* WHAT YOU WILL DO *
Please extract every item below, copying each line word for word and leaving out the pictures.

(Pointing items for text and elements)
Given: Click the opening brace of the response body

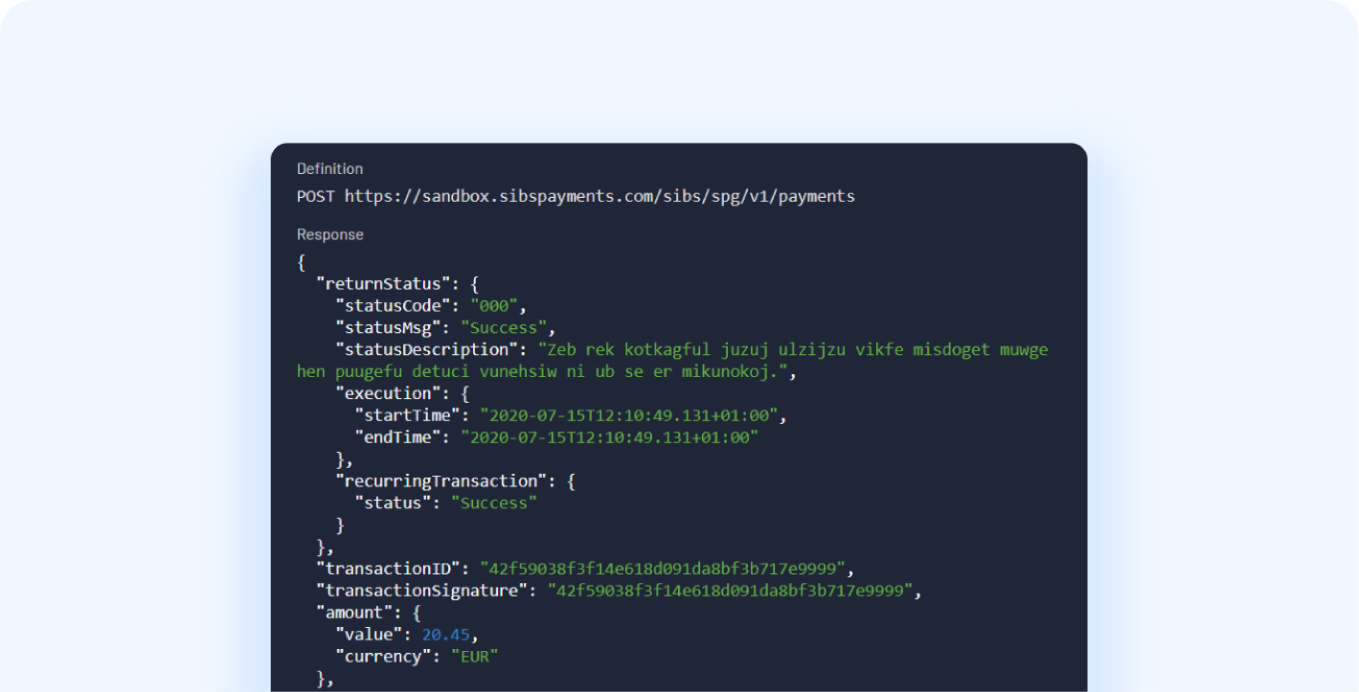Looking at the screenshot, I should pos(300,262).
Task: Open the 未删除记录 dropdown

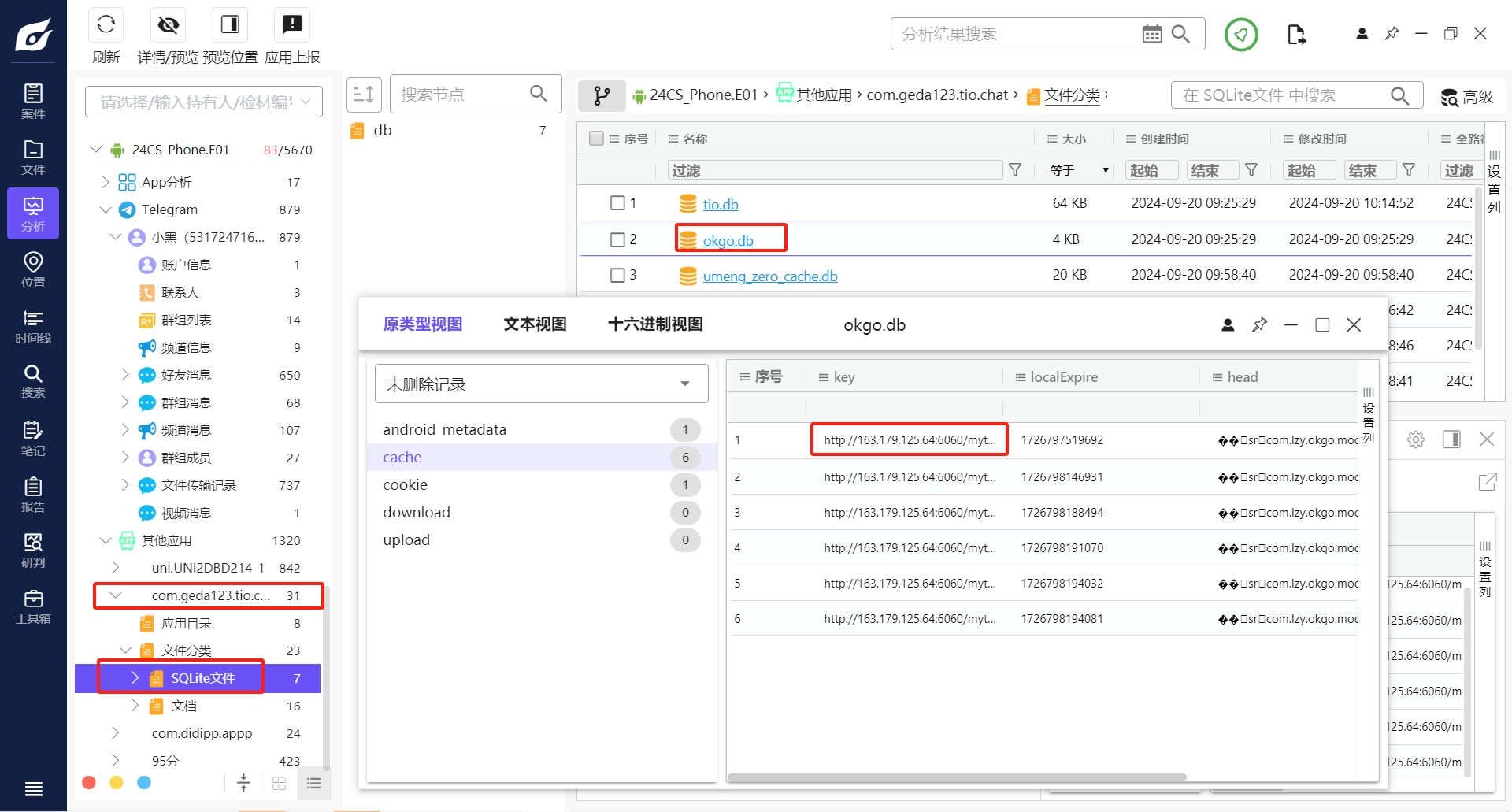Action: [x=541, y=384]
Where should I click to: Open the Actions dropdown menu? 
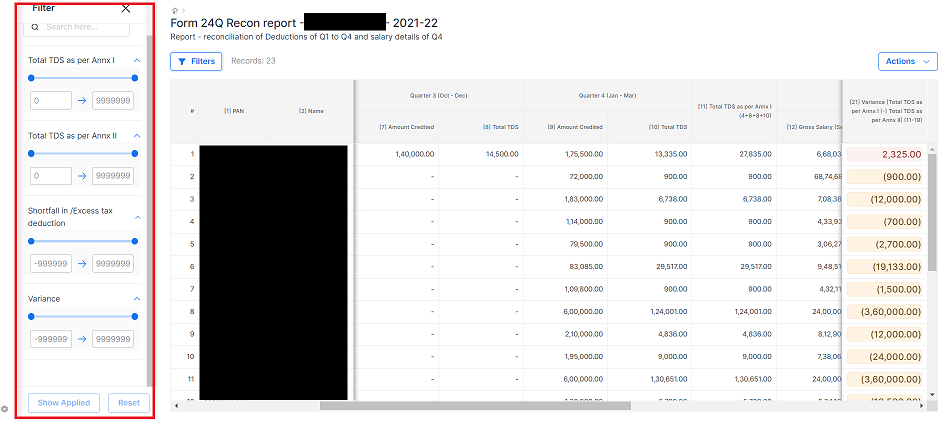[x=907, y=62]
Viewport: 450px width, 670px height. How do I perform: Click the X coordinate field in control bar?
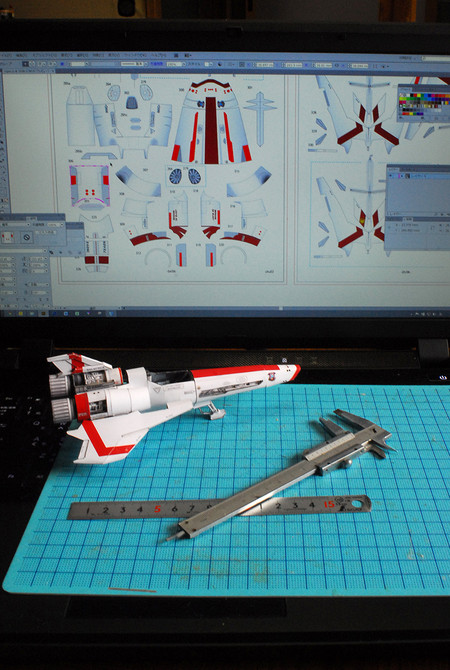266,65
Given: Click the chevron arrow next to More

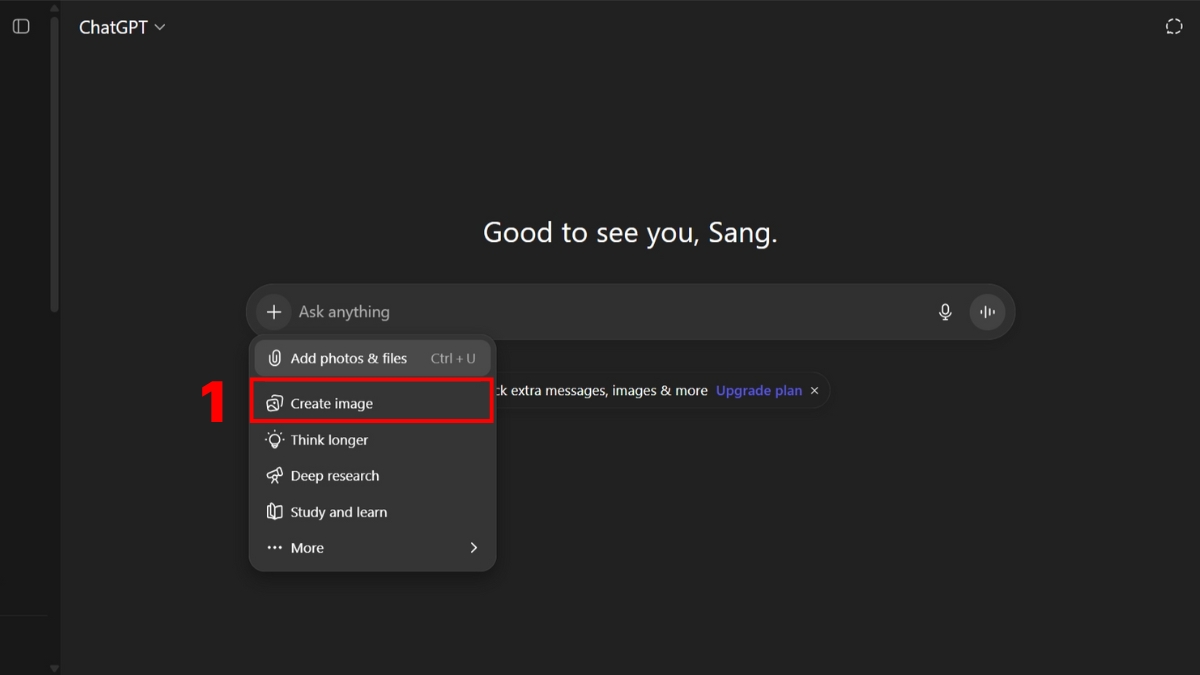Looking at the screenshot, I should tap(473, 548).
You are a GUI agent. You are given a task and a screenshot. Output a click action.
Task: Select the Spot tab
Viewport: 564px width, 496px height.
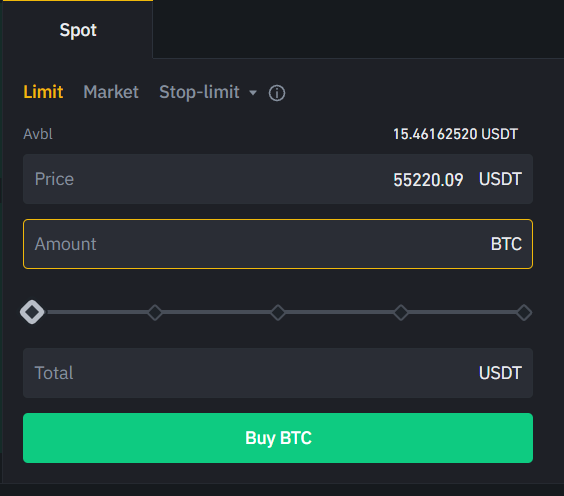pos(78,30)
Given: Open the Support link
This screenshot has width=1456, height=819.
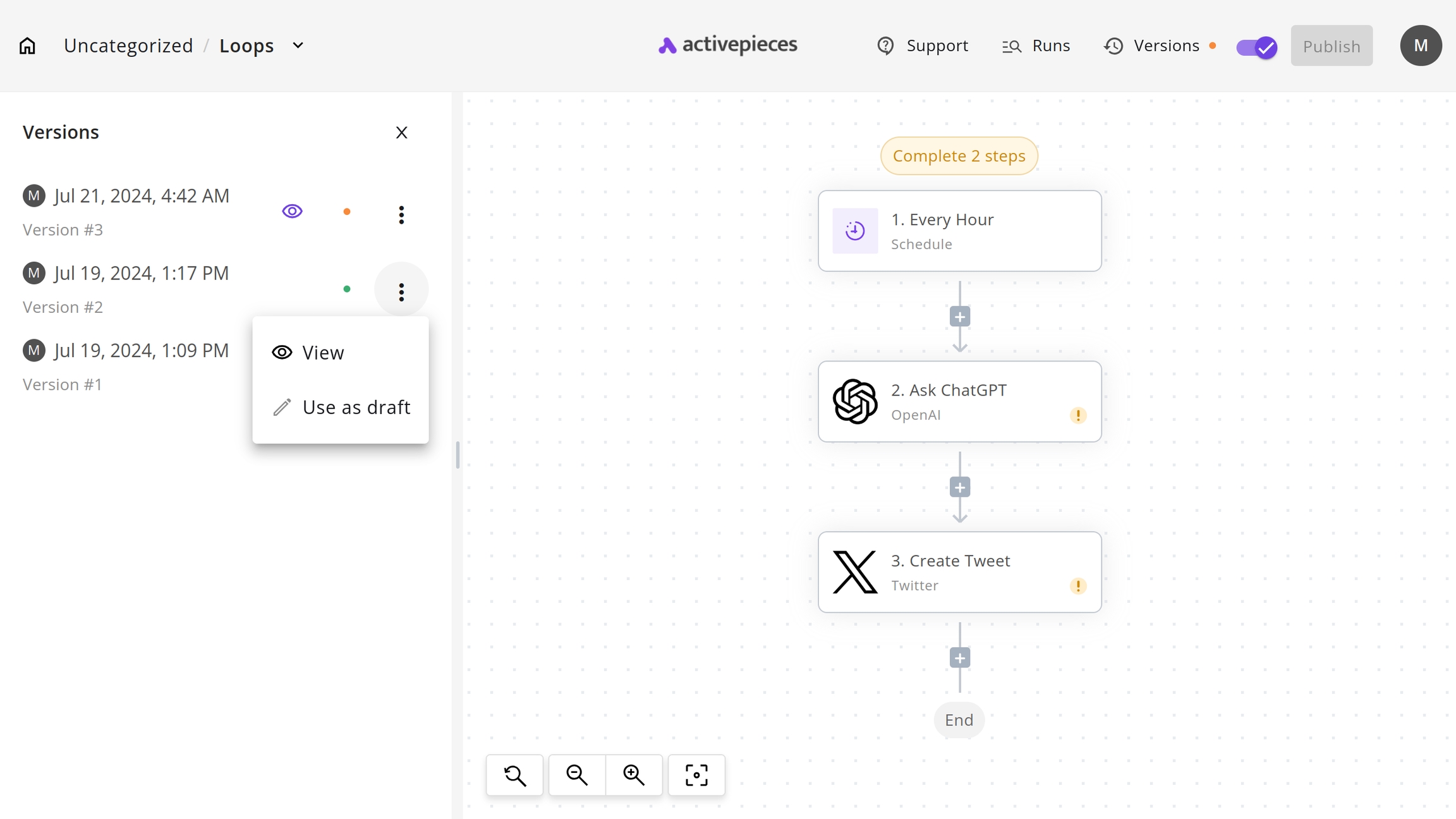Looking at the screenshot, I should 923,46.
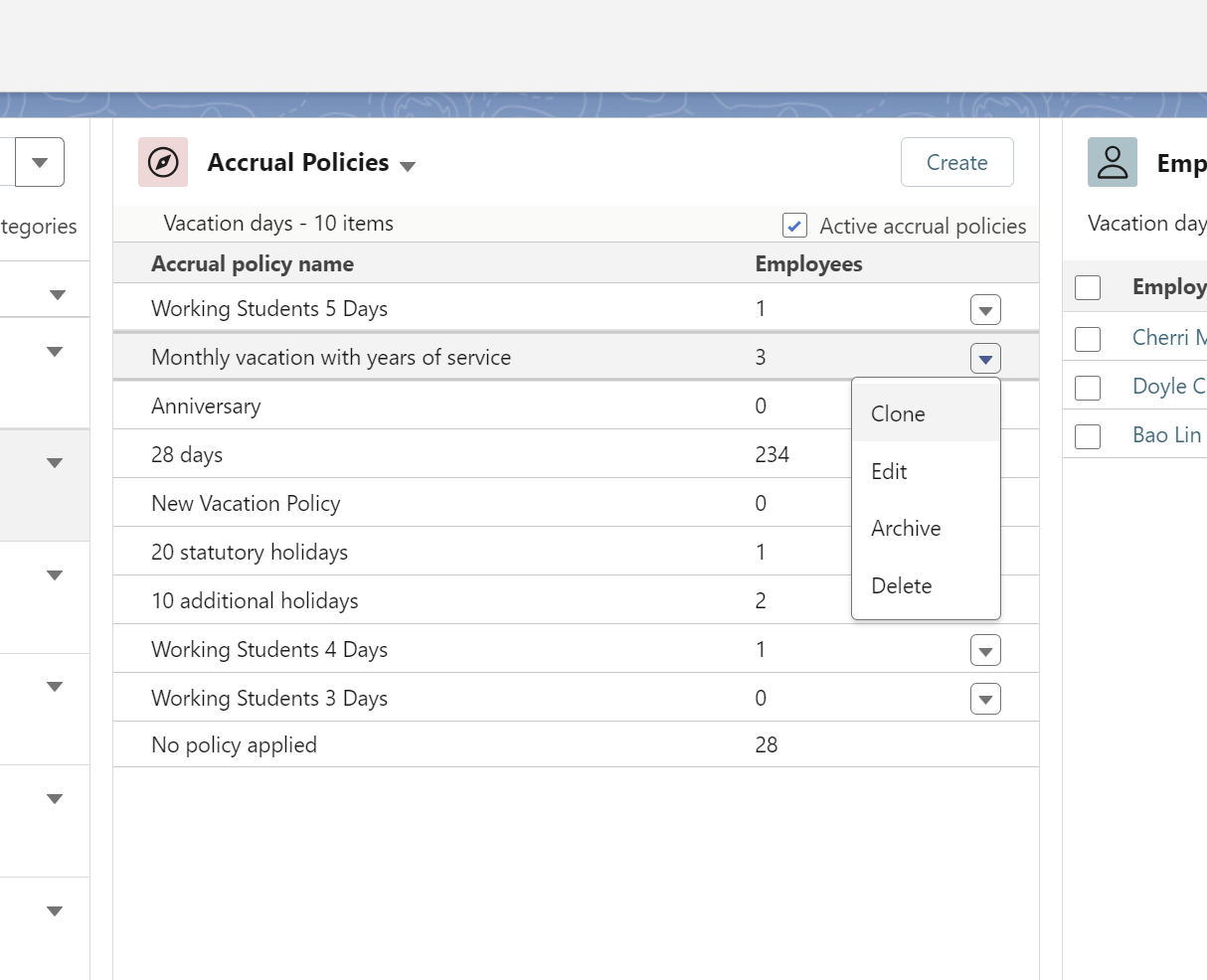The width and height of the screenshot is (1207, 980).
Task: Close Monthly vacation row actions arrow
Action: pos(984,359)
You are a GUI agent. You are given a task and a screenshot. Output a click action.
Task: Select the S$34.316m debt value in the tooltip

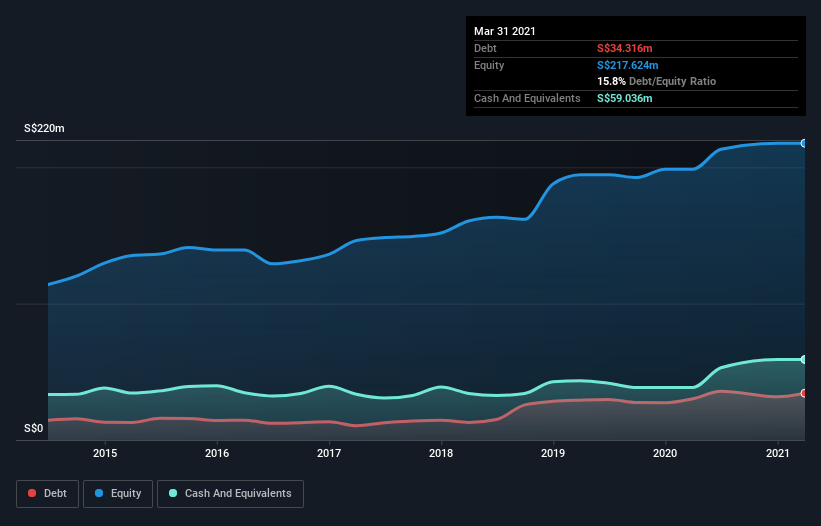625,48
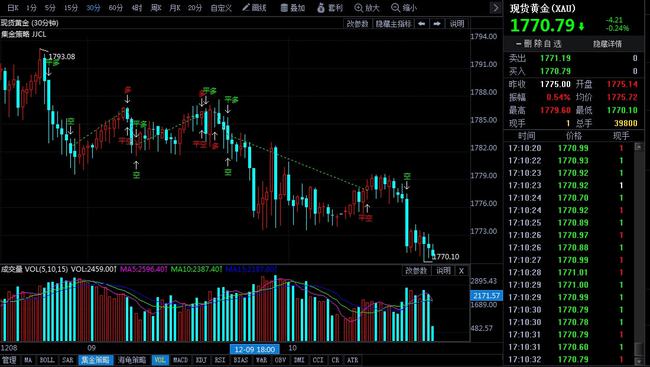Open the 叠加 overlay tool
Viewport: 650px width, 367px height.
[x=293, y=7]
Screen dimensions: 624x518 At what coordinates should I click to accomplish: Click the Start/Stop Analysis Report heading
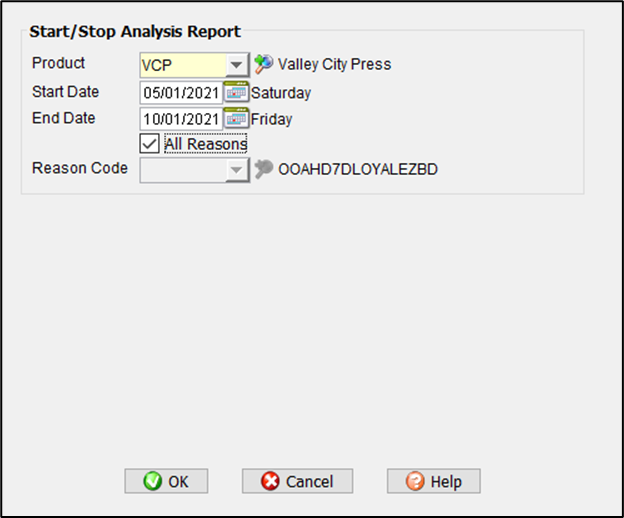(x=135, y=32)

* SOLVED PROBLEM *
Given: Click the opening brace of the response body

Looking at the screenshot, I should pos(300,262).
Task: Open the 未删除记录 dropdown

Action: [x=541, y=384]
Where should I click to: Open the Actions dropdown menu? 
[x=907, y=62]
Viewport: 450px width, 670px height. How do I perform: Click the X coordinate field in control bar?
266,65
Given: Click the chevron arrow next to More

Looking at the screenshot, I should tap(473, 548).
You are a GUI agent. You are given a task and a screenshot. Output a click action.
Task: Select the Spot tab
Viewport: 564px width, 496px height.
pos(78,30)
Given: Open the Support link
This screenshot has width=1456, height=819.
Looking at the screenshot, I should 923,46.
The width and height of the screenshot is (1207, 980).
Task: Close Monthly vacation row actions arrow
Action: pos(984,359)
You are a GUI agent. You are given a task and a screenshot. Output a click action.
Task: Select the S$34.316m debt value in the tooltip

625,48
Open the 叠加 overlay tool
Viewport: 650px width, 367px height.
[x=293, y=7]
Screen dimensions: 624x518 At what coordinates should I click to accomplish: Click the Start/Stop Analysis Report heading
(x=135, y=32)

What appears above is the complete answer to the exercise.